* _What to produce_:
Copy only the lines from the one with "Where should I click to: Switch" through the end of the records, exactly as they stand. No pictures belong in the copy.
Top of Data under study
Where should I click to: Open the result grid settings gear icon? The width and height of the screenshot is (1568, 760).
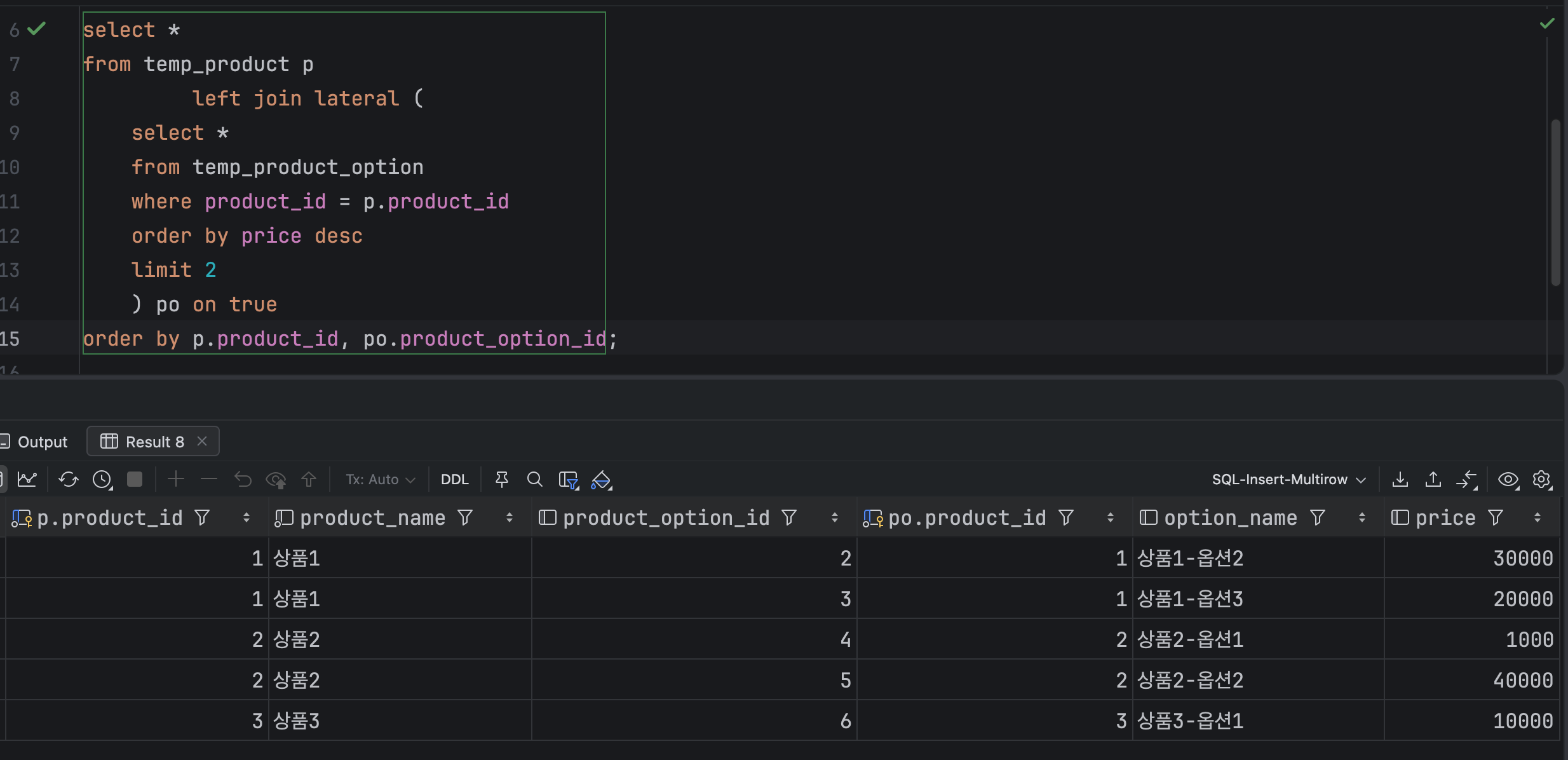pos(1542,479)
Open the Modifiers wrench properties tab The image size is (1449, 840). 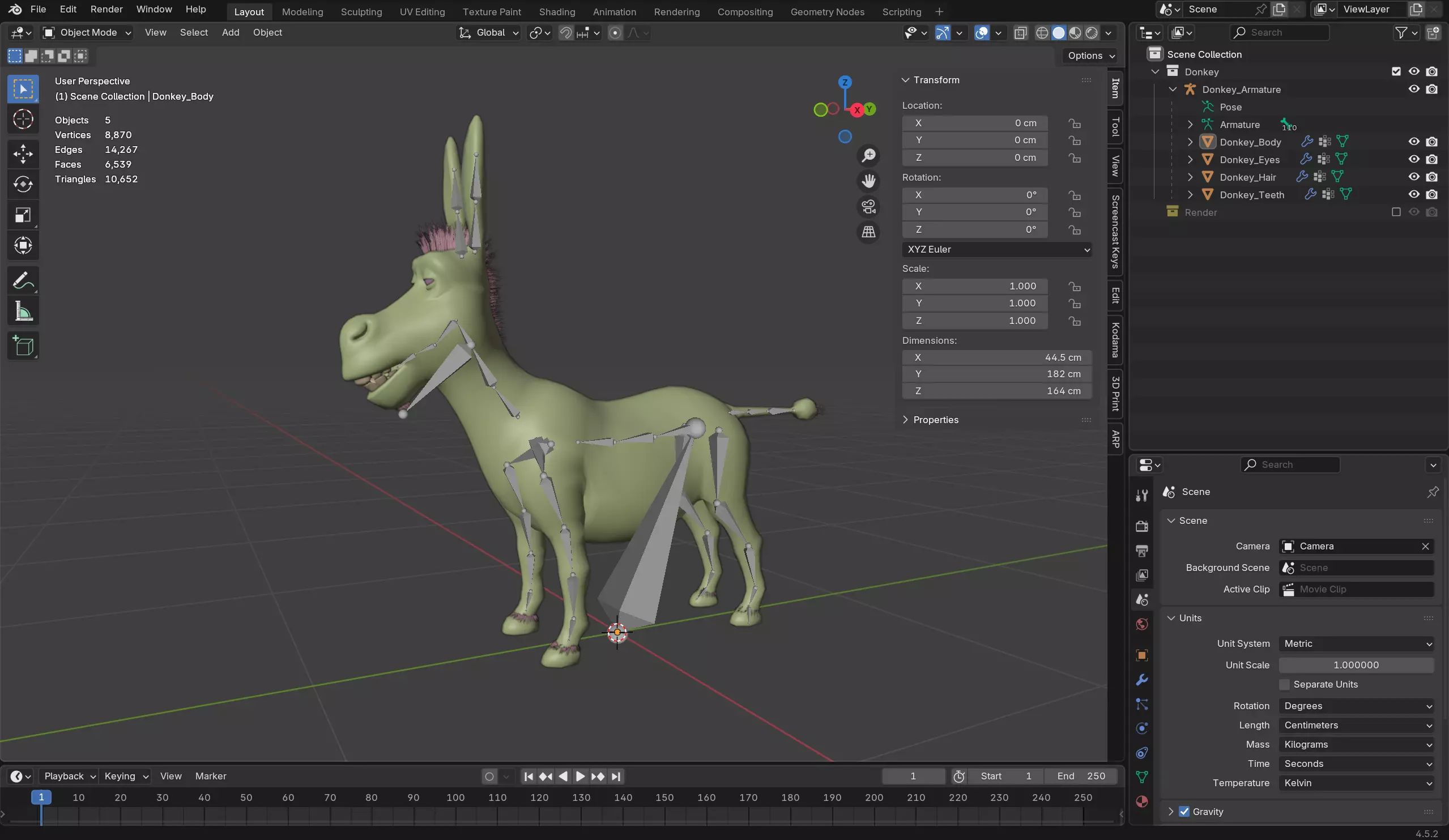point(1141,680)
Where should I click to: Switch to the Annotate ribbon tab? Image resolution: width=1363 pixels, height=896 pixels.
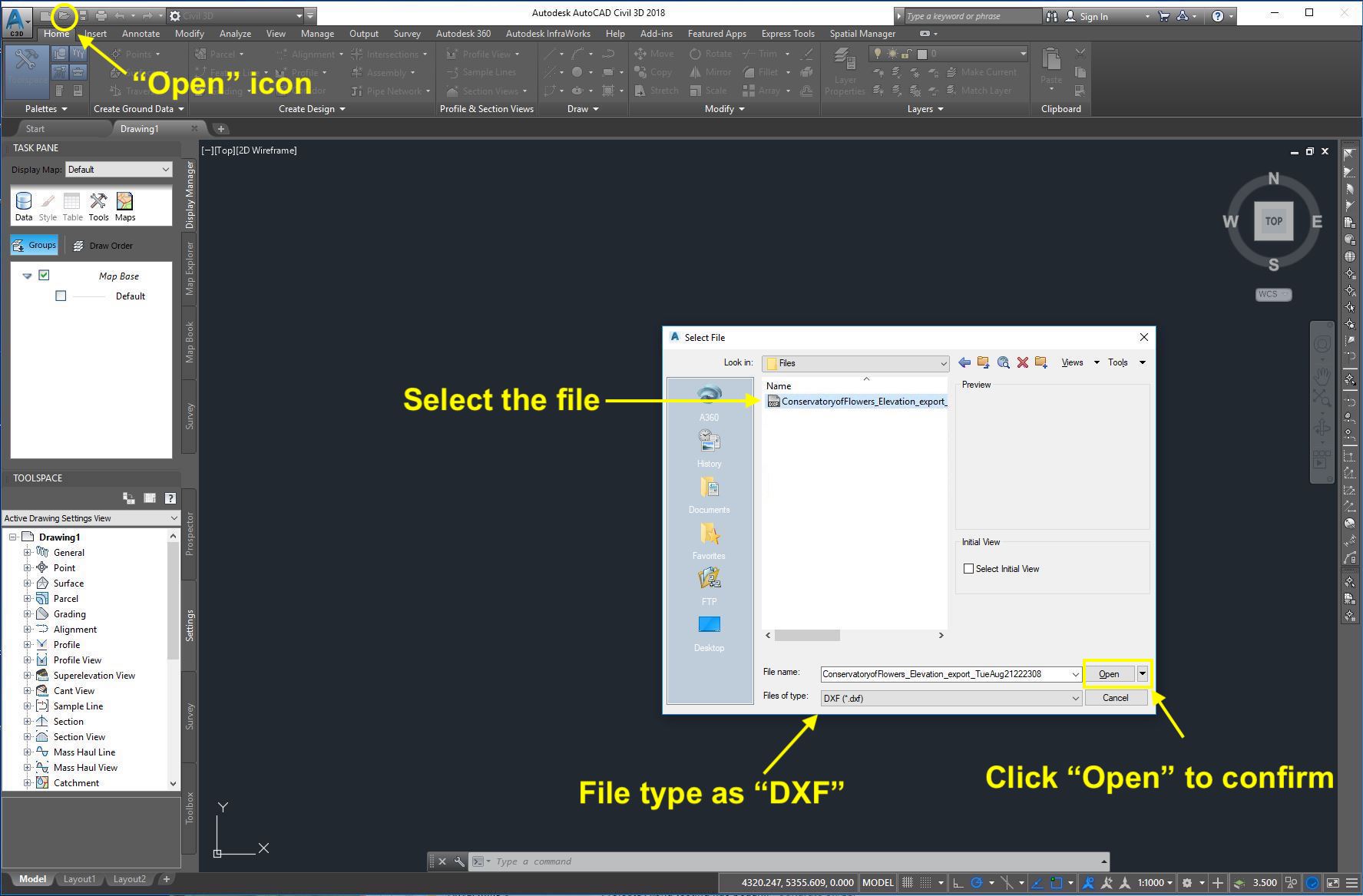(x=141, y=33)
Bottom of Data under study
* _Answer to this task_:
Where should I click to: Switch to the Annotate ribbon tab? Image resolution: width=1363 pixels, height=896 pixels.
(x=141, y=33)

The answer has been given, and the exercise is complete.